> [Stated task 1]
Name every court mentioned in the Khela case passage.
> [Stated task 2]
Reproduce the stretch of the Khela case passage from "Ottawa – On" through "in solitary confinement.".
> [Stated task 3]
Turn the paragraph of the Khela case passage beginning "This case concerns" into a short bulleted list that keeps its main facts.

> [Selected passage]
+===+

Ottawa – On Wednesday, October 16, the Supreme Court of Canada will hear arguments in Diane Knopf, Warden of Mission Institution, et al. v. Gurkirpal Singh Khela. The BCCLA is an intervener in the case.
This case concerns the critical role that the provincial superior courts play in ensuring that prisoners have access to meaningful judicial review when their rights inside the prison walls are violated. Among the issues on appeal in this case is whether the right to habeas corpus should be construed narrowly or broadly. A habeas corpus application is a legal action that allows a prisoner to challenge in provincial court conditions of his confinement, such as placement in solitary confinement.

+===+

> [Source data]
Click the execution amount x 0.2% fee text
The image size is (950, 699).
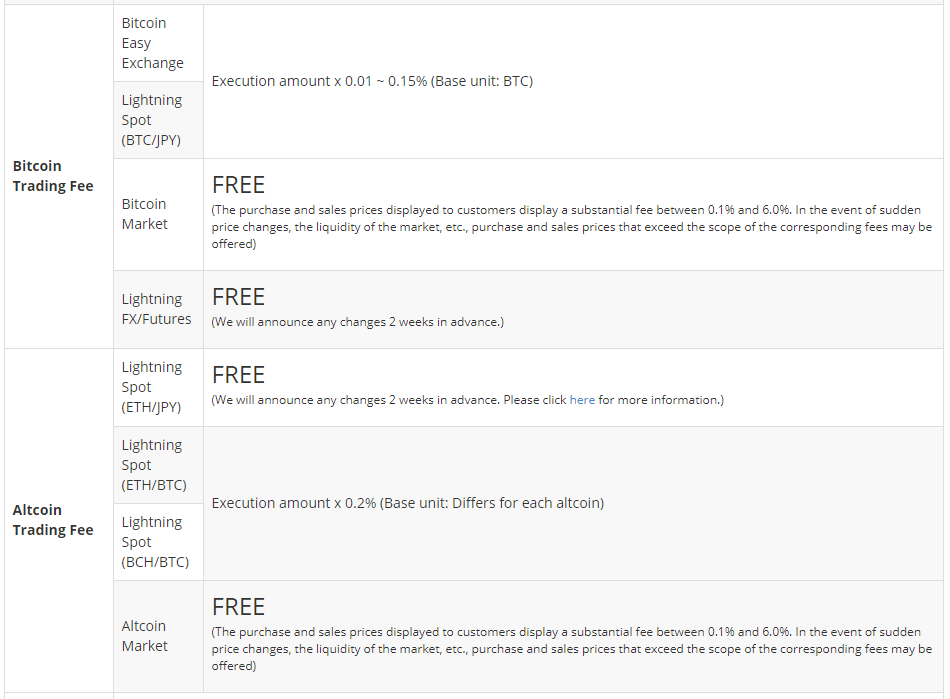[407, 503]
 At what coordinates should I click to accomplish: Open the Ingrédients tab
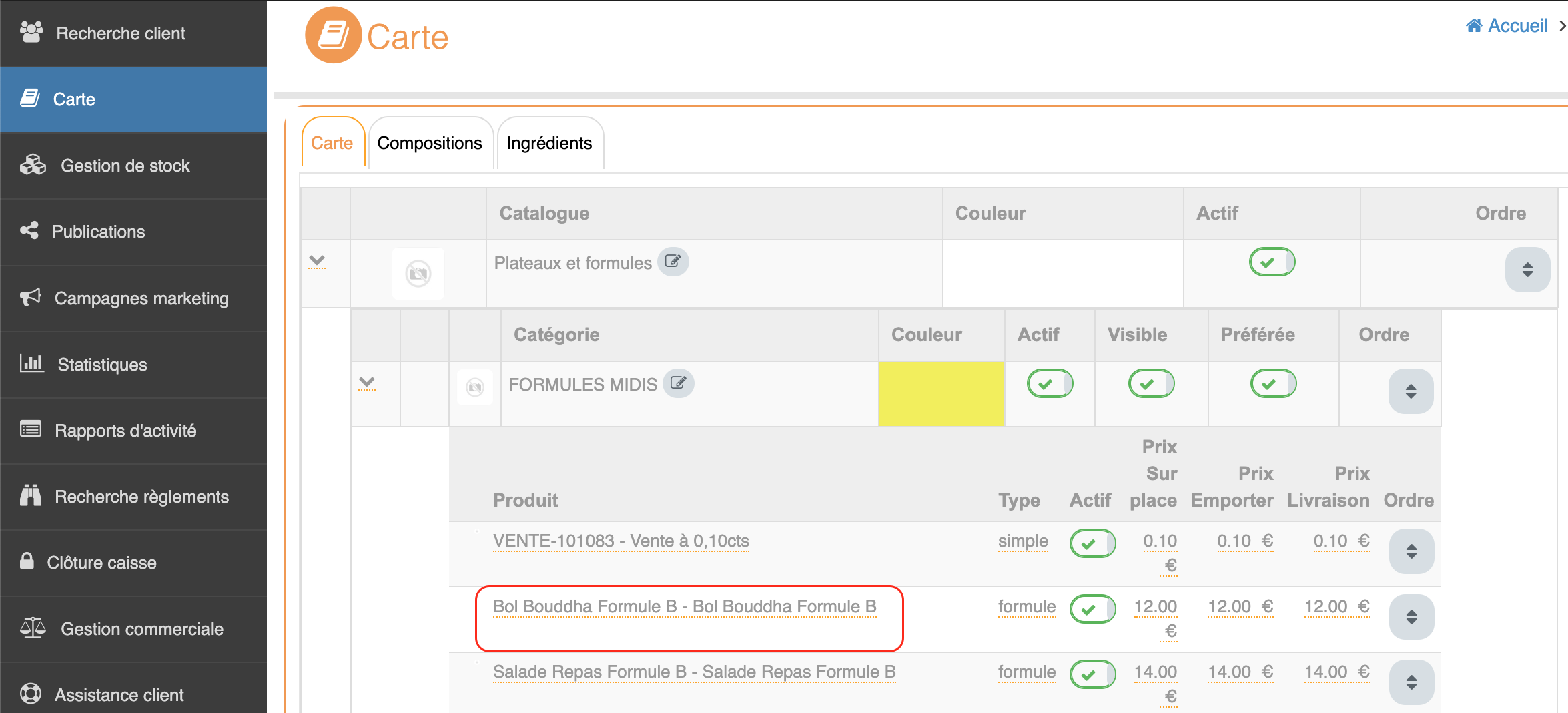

+===+

> [Expected answer 1]
- Supreme Court of Canada
- provincial superior courts
- provincial court

> [Expected answer 2]
Ottawa – On Wednesday, October 16, the Supreme Court of Canada will hear arguments in Diane Knopf, Warden of Mission Institution, et al. v. Gurkirpal Singh Khela. The BCCLA is an intervener in the case.
This case concerns the critical role that the provincial superior courts play in ensuring that prisoners have access to meaningful judicial review when their rights inside the prison walls are violated. Among the issues on appeal in this case is whether the right to habeas corpus should be construed narrowly or broadly. A habeas corpus application is a legal action that allows a prisoner to challenge in provincial court conditions of his confinement, such as placement in solitary confinement.

> [Expected answer 3]
- The case concerns the critical role of provincial superior courts in ensuring prisoners have access to meaningful judicial review when their rights inside prison are violated.
- One issue on appeal is whether the right to habeas corpus should be construed narrowly or broadly.
- A habeas corpus application lets a prisoner challenge the conditions of confinement, such as placement in solitary confinement, in provincial court.